— Ты что, Михаил, смеешься или шутишь?
— Я? Серьезно!
— Мать у Томки запила-а… куда там, Миша! Это Томка и сама не знает, что натворила. Отца ее жалко, Ивана Алексеевича. Такой человек!
— Хороший человек?
— Ты бы посмотрел на него. Отличный! Лежит, задыхается теперь. А мать совсем распустилась. И черт его знает — любит вот это дело дрянное. Хлебом не корми.
— Причина? Ты причину скажи, Геннадий!
— Причина? Война, говорит.
— Во, война! Ты слышишь? Вот раньше причина была — война, а нынче мы чего все сопли распустили? Ты посмотри на меня, Геннадий, я человек? Да какой я человек. Я тьфу — и нет меня, а не человек! Человек называется…
— Отец мне сказал: иди, говорит, и что хочешь делай, а жена чтоб дома была!
— Не-ет, Томку бесполезно на этот номер ловить. Томка — она дело другое. Как говоришь, отца твоего зовут?
— Иван Илларионович.
— Так вот. Не знаете вы эту кралю, Тамару эту! Уж этой если что втемяшилось — тут стоп. Я тебе скажу, Гена. Я тебе одному скажу… Может, мы вторую откупорим?
— Это дело хозяйское, Михаил. Но я должен сказать, ты у нее идешь на поводу. Ты распустил ее, Томку. И прямо так идешь у нее на поводу.
— Иду. Правильно. И пойдешь. А я тебе скажу, — перешел на шепот Михаил, — я боюсь ее. Ты понял? Бо-юсь!
— Боишься? Ее? Да она же несчастная. Ты понимаешь, Михаил, люблю я ее, но она — несчастная. Ты думаешь, она сбежала, и я погиб? Нет, я выживу. Жить без нее не могу, а — выживу. А она-то? Что с ней? А у нее боль какая-то, беда, понимаешь? Она что, от меня смоталась? Черта лысого. Она от себя убежала. А от меня теперь не убежишь. Я муж законный. Я муж у нее, понимаешь, Миша?

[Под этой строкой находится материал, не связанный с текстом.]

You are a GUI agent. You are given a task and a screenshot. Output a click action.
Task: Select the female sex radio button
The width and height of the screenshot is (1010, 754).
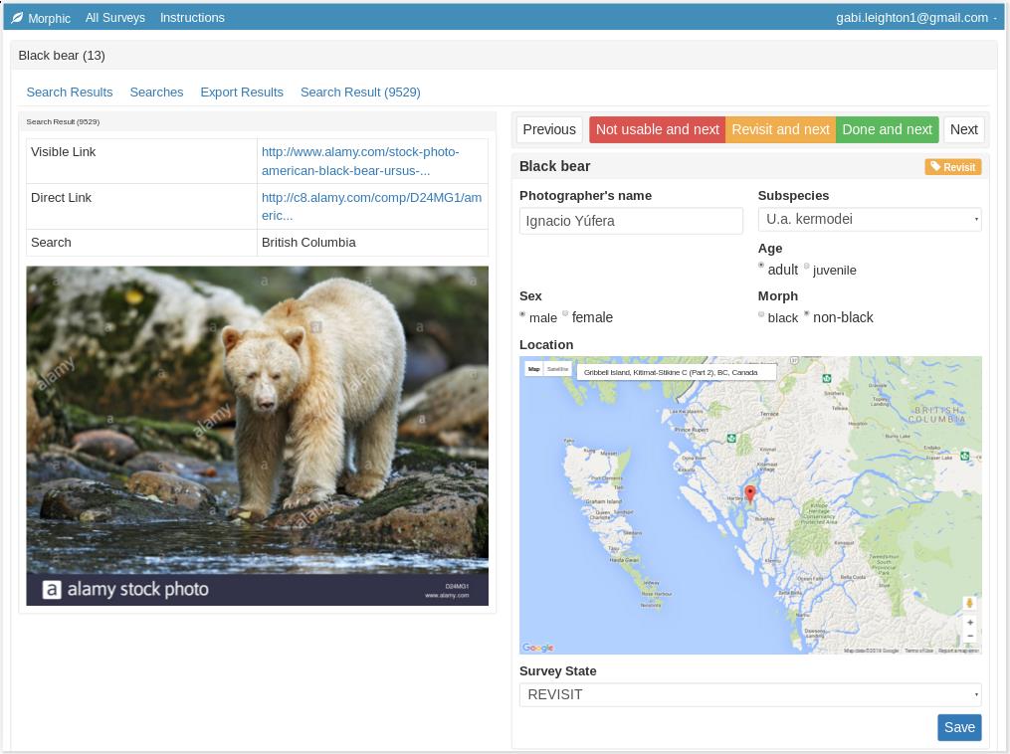(565, 314)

— Ха-ха, сказала муха, — красиво так раздул щеки Михаил. — Муж, объелся груш.
— Ты честно мне скажи: ты шутишь или смеешься?
— Я? Серьезно!
— Ладно, понял. Но у меня душа есть. Плачет она, Миша! А разговор у нас, пойми ты, черт знает какой разговор! Разве я об этом хотел поговорить? Разве я шел сюда, чтобы сам не знаю что нести здесь? Не понимаешь ты меня, Михаил.
— Не понимаю.
— Видишь, сам согласился. А ты пойми. Я тебе объясню. Отец у Томки в лежку лежит, умирает старик. Мать — запила. Отец мой, Иван Илларионович, меня из дома гонит. Он учитель. Говорит, имеет право. А мать моя дома прячется, на люди боится идти. Люди-то вокруг, думаешь, смеются? Нет, не смеются. Обидно им, в душу им наплевали, они понять не могут: как так, была свадьба как свадьба, гуляли, пировали, а Томка, оказывается, одна у себя на пиру пировала? Будто рылом всех по корыту повозила — и нет ее. Она мне говорила: смотри сам, Ипашка, не пожалей потом. Так я разве думал, что такое у нее на уме?
— А ты говоришь — причина. Война была, вот это была причина, — назидательно проговорил Михаил. — Тут все как один все понимали. А теперь? Ты мне покажи счастливого человека! А говоришь — причина. В том и причина, что взяла вот такая Томка и сделала что захотела. И мы проглотим, понял? Сидим вот, двоюродные мужья, и глотаем ее пилюлю. А она, может, с мужиком каким-нибудь. Мало ли…
— Ну, это ты на нее понапрасну, Михаил.
— Понапрасну, — согласился тот. — Одно тебе скажу честно: ты спать не хочешь, а? А я хочу…
Они вышли как два брата из кухни, забрели в комнату. Михаил, ни слова не говоря, лег к стенке, Гена Ипатьев пристроился рядом, так они и заснули, не раздеваясь, даже не прикрывшись одеялом. Ночью озябли, жались, гнулись, корчились, да ничего не поделаешь, приходилось спать, так уж оно получилось…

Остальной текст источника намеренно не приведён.